Those organizations overlap significantly with the list of partners on the PHC web site.

Last May, a bizarre Witt article headlined Yards foes called ‘real land-grabbers" quoted Nimmons:
"They are the real land grabbers, because they took the property first and turned back what was jobs into condos," chimed in Charlene Nimmons, sitting nearby and a signatory to the Atlantic Yards community benefits agreement (CBA) with developer Forest City Ratner Companies (FCRC).

Well, as I pointed out, the industrial buildings had closed, with no activity until housing developers came along.

In local politics

Nimmons is not only Resident Association president of Wyckoff Gardens, she also serves as Vice-Chair of the Executive Board of the Brooklyn West District of the NYCHA Citywide Council of Presidents.

That’s led her into the heart of local politics, beyond Atlantic Yards. As the New York Times reported 6/25/06, Nimmons was one of the prominent black supporters of David Yassky, the lone white candidate in the four-person race to succeed Rep. Major Owens, whose challenge, the Times observed, “has led to angry accusations of racial carpetbagging.”

The Times reported:
"We've had this seat for many years and nothing's been done with it," said Charlene Nimmons, who is with the Wyckoff Gardens Tenant Association. Referring to Mr. Yassky, Ms. Nimmons, who is black, said, "I know what he's done, and I can see him continuing that."

In an 8/5/06 article, the Times described how Yassky had run into trouble in his efforts to court black voters, given that Thelma Davis, the mother of the late Council Member James E. Davis, and her son Geoffrey Davis had rescinded their endorsement.

The article noted that, while no black elected officials had endorsed Yassky, his web site listed several black civic activists, among them Nimmons and James Caldwell, described as the president of the 77th Precinct Community Council. (He also heads another fledgling CBA signatory, Brooklyn United for Innovative Local Development, or BUILD.)

The Times reported:
“Whenever we needed him, he was there for us,” Ms.
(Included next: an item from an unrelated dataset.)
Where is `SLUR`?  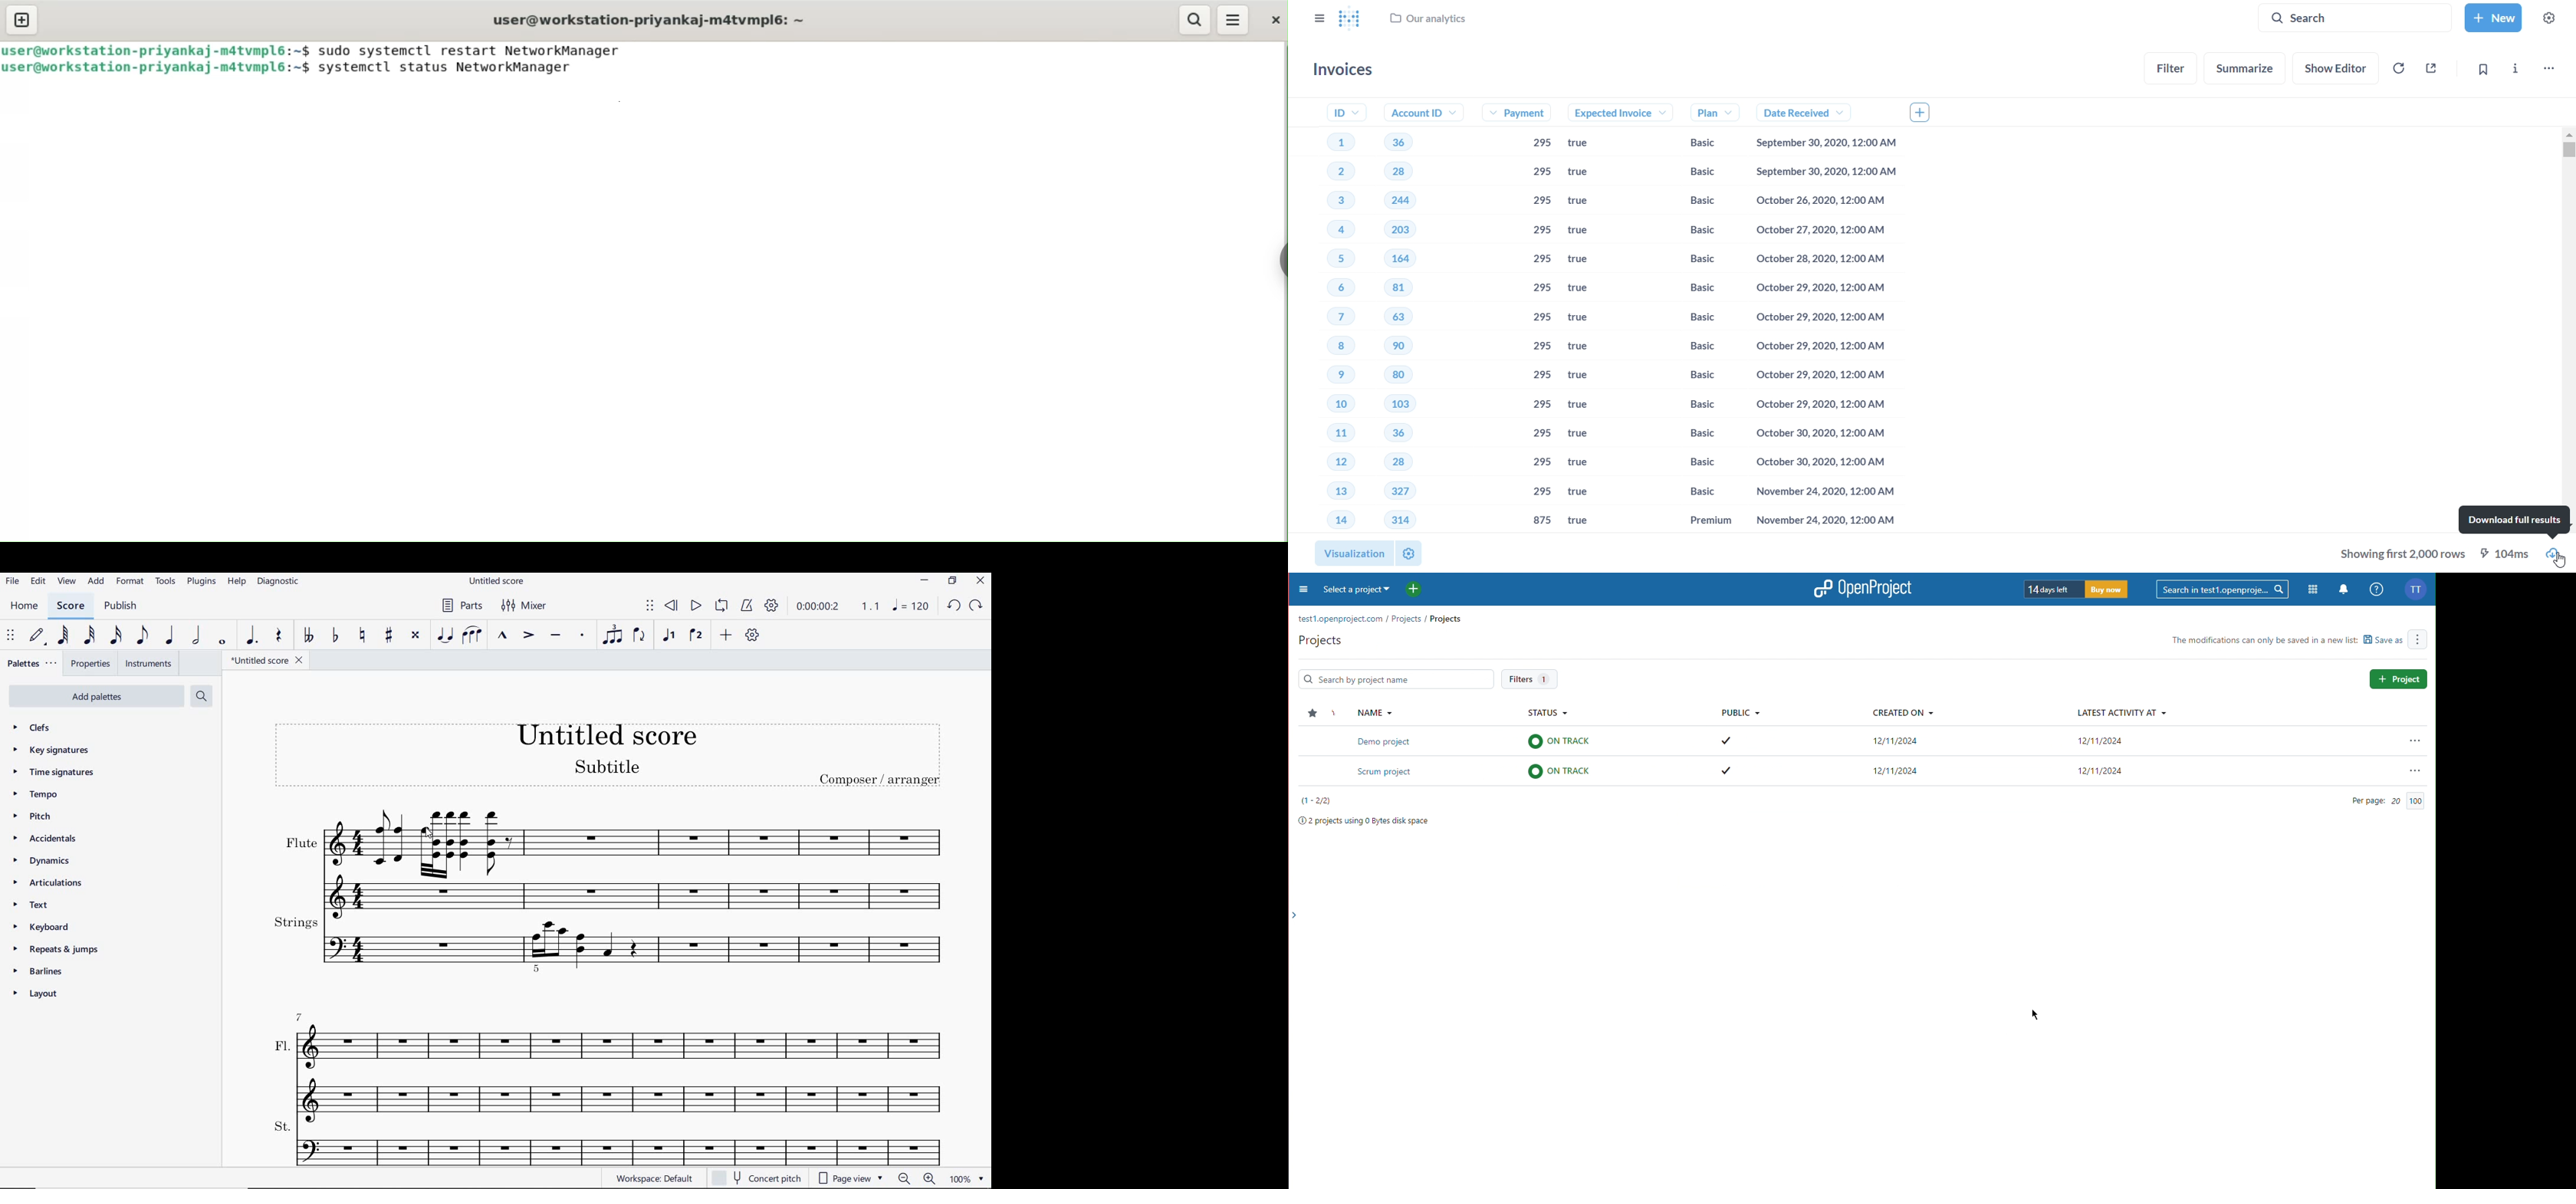 SLUR is located at coordinates (472, 636).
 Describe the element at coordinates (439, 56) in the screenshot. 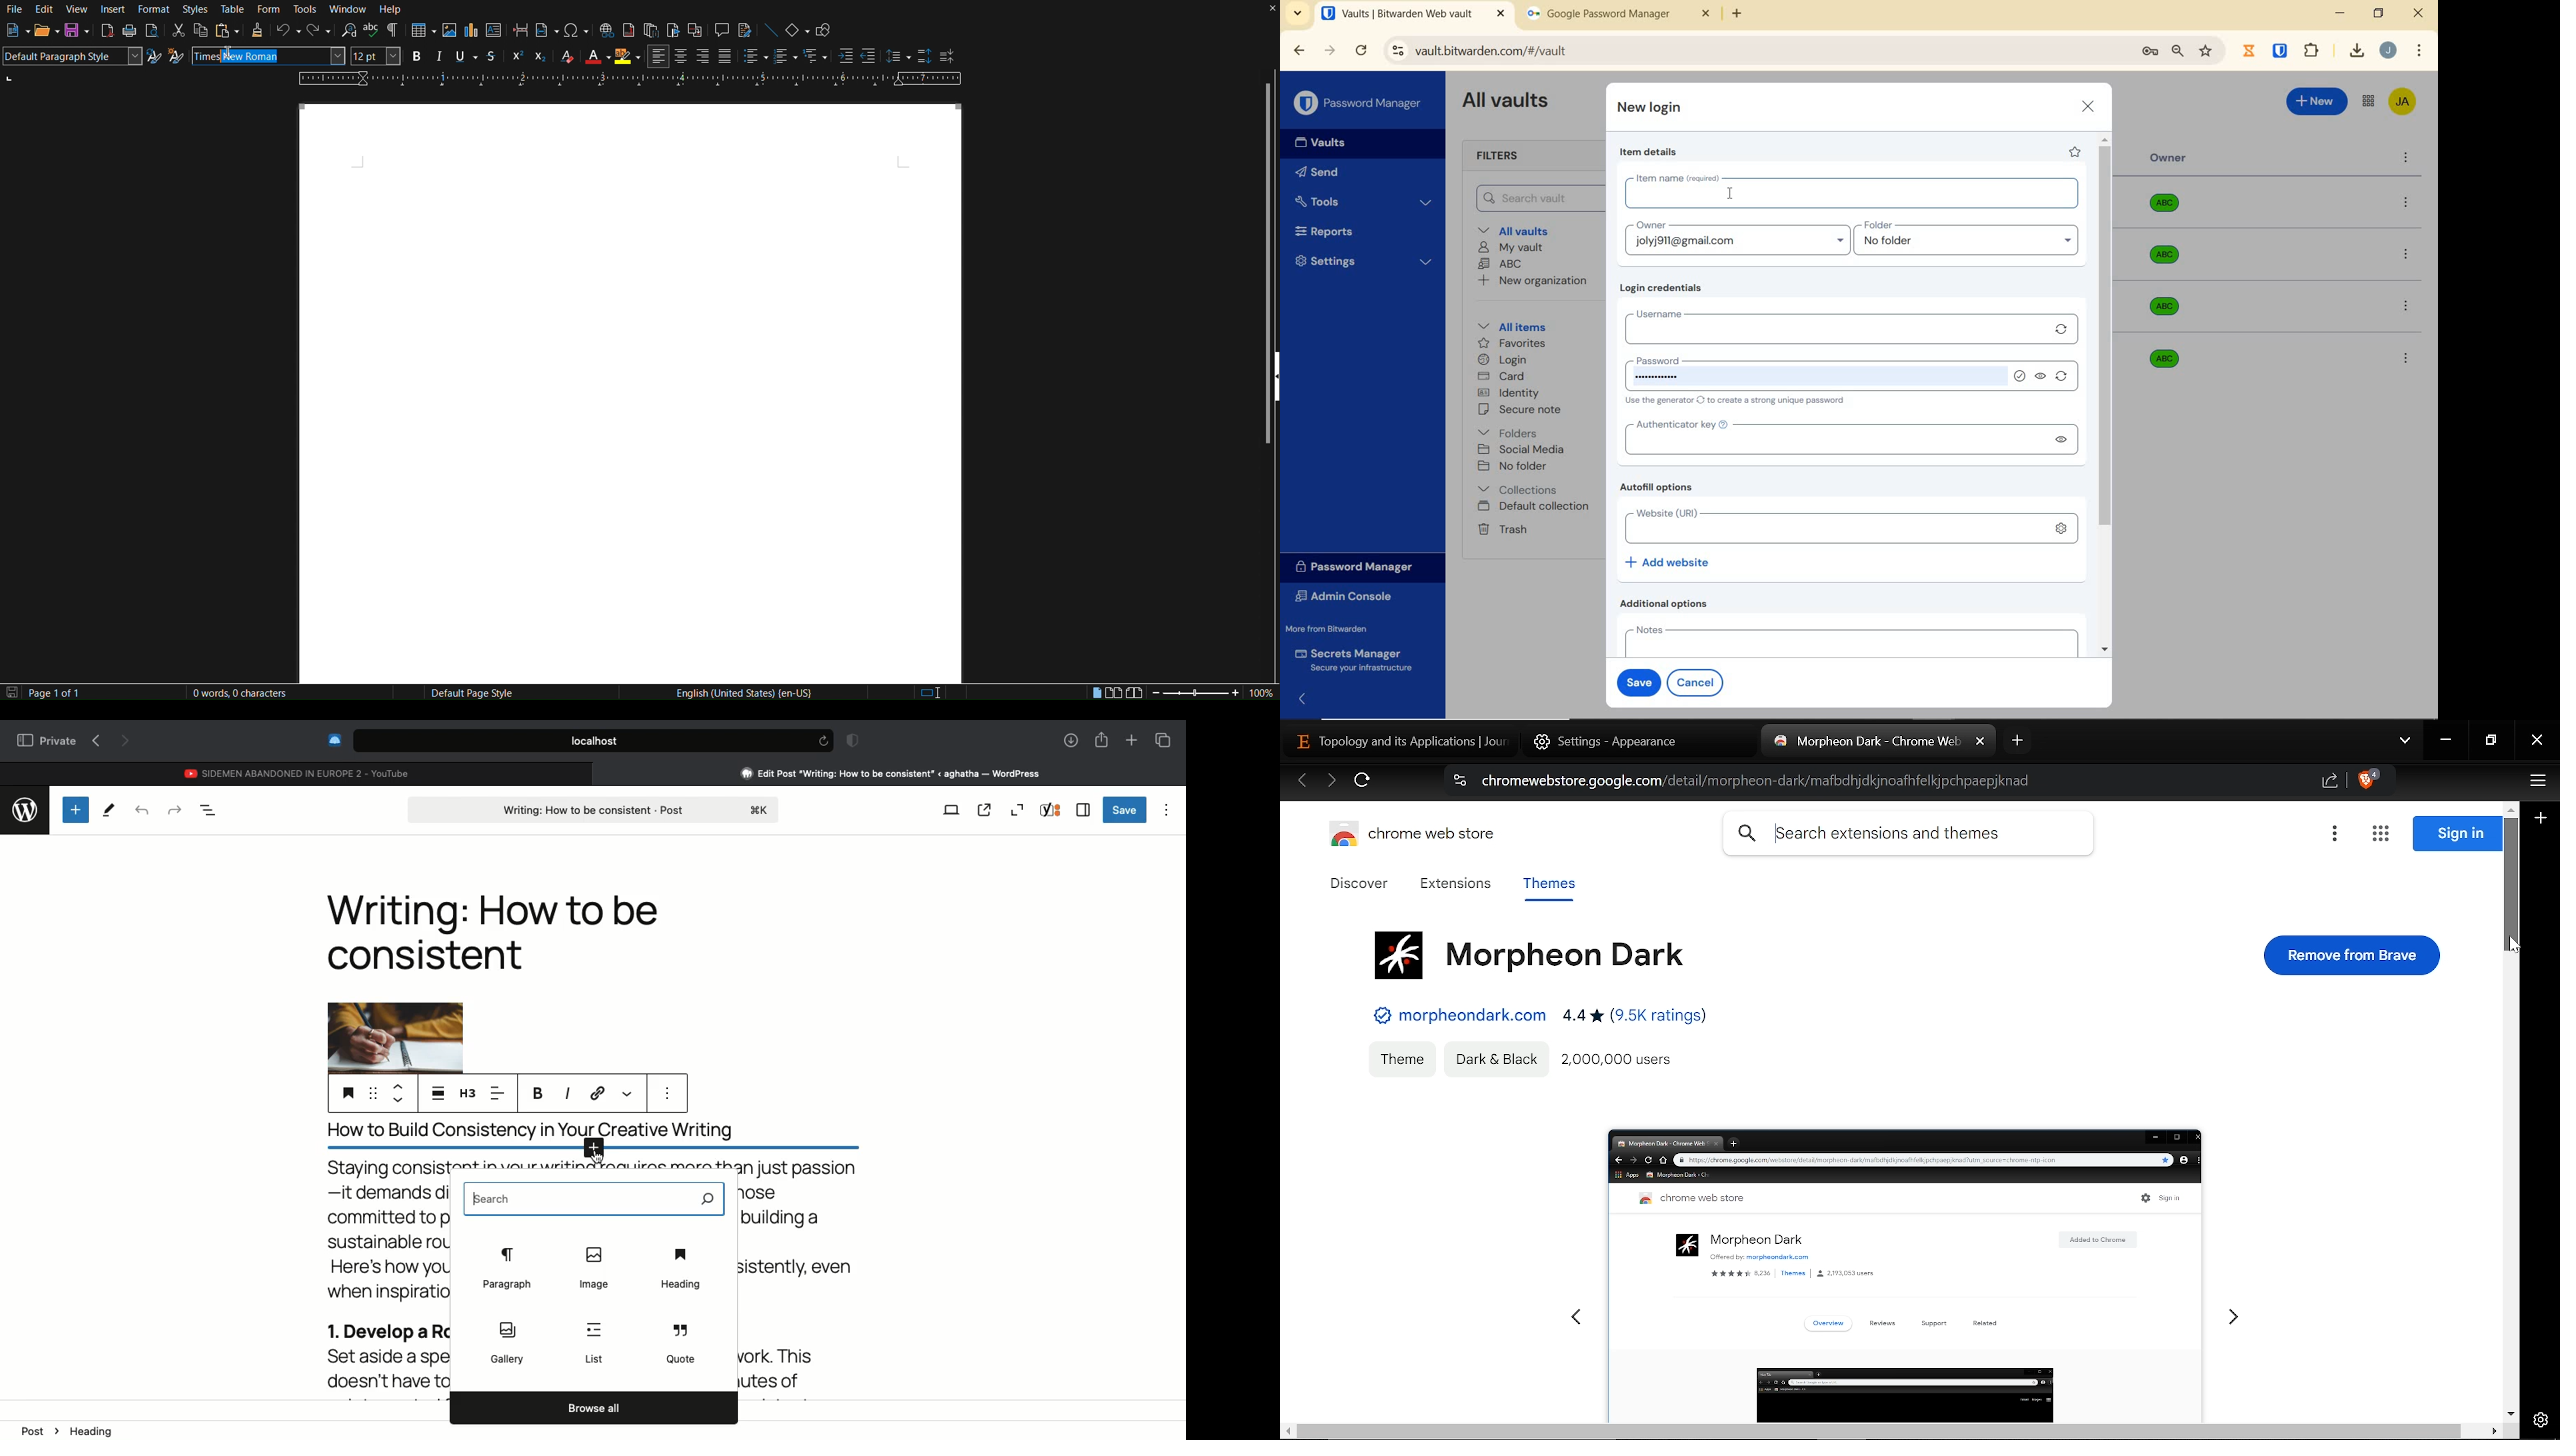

Nimmons said. “We have serious issues here, and he always addressed those issues. His work spoke for itself.”
Over the last three years, Ms. Nimmons said, Mr. Yassky has assisted the association in getting $150,000 from the city to refurbish its community room and $7,500 for its offices. She added that Mr. Yassky had helped put into place financing for $300,000 in new security cameras for the Wyckoff Gardens complex.


A 9/9/06 Brooklyn Paper article described how "Yassky had a donut hurled in his direction in a racially charged press conference with Mayor Bloomberg at the very housing project where he launched his campaign in May.”

The event at Wyckoff Gardens aimed “to publicize $600,000 Yassky had earmarked for long-sought security cameras there and in the neighboring Gowanus Houses. Nimmons was among those at the press conference.

A 4/1/08 article in the Daily News, headlined Moms take anti-gang fight to streets, pictured Nimmons along with two others opposing sports stores that sell “sports memorabilia in gang colors and styles.”

Nimmons clearly has a track record beyond Atlantic Yards. But she should be answering some obvious questions about her role as head of PHC.